Arkestra bandleader Marshall Allen and Toronto choreographer Bill Coleman
The cosmic visionary known as Sun Ra – who arrived on this planet in Birmingham, Alabama circa 1914 as Herman Blount, by way of Saturn, he said – returned to the stars almost two decades ago now. But the Arkestra named for him continues on, bringing their electronically augmented Afrofuturist hymns (free jazz before there was free jazz) to earthly audiences. (Having recorded 100+ albums, there’s a vast repertoire they can explore.) The Arkestra’s last Toronto performance was four years ago, in the incongruously opulent surroundings of the Palais Royale, an avant-garde-music event where liveried ushers mingled with jazz nerds beneath the fancy stage lights. The band members wore radiant celestial-priest garb; their collaborators in the Coleman Lemieux dance company wore little of anything; and at the end everyone moved together in the center of things, Sun Ra’s mantra of “space is the place” coming as a refrain.
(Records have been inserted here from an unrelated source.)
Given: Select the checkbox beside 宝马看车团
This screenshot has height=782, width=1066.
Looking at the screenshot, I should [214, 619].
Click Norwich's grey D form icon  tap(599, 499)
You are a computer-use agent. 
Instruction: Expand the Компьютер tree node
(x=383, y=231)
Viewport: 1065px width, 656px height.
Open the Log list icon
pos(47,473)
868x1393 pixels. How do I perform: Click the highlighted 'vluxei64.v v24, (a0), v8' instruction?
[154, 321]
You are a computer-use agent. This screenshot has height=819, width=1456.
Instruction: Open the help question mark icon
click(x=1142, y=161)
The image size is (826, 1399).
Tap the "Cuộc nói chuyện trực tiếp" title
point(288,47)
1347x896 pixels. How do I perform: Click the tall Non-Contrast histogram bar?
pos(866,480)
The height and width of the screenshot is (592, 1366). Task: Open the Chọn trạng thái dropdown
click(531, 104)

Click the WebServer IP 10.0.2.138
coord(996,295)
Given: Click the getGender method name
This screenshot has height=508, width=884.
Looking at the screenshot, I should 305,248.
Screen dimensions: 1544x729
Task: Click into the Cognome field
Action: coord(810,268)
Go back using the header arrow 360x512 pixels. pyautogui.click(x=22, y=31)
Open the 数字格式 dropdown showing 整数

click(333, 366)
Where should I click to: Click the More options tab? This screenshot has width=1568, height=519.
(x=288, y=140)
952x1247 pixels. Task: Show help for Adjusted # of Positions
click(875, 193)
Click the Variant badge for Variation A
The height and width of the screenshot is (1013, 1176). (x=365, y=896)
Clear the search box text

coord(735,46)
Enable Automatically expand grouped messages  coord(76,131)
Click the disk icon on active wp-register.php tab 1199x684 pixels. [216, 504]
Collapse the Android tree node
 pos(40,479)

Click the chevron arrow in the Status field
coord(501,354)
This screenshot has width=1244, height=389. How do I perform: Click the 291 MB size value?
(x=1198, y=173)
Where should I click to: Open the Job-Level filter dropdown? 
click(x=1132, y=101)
The Sun Ra Arkestra will be back in Toronto on Saturday, and if their return gig’s venue lacks the swing-era glamour of that Palais (or the hefty cover charge), its community is a more permanent one. Tomorrow afternoon, under the direction of 88-year-old leader Marshall Allen, they’ll play a free concert at Daniels Spectrum, the Regent Park cultural centre. Space is the Place is described as “a theatrical performance, site-specific event and gathering rolled into one,” enlisting students from the Regent Park School of Music and Coleman Lemieux dancers to create a “lobby sound symphony.” Until the distant bodies in our solar system start hosting shows, this setting seems ideal: an impoverished, proud neighbourhood of immigrants and minorities, hosting musicians whose ancestors were forced into slave ships and who dreamed of liberation on spaceships.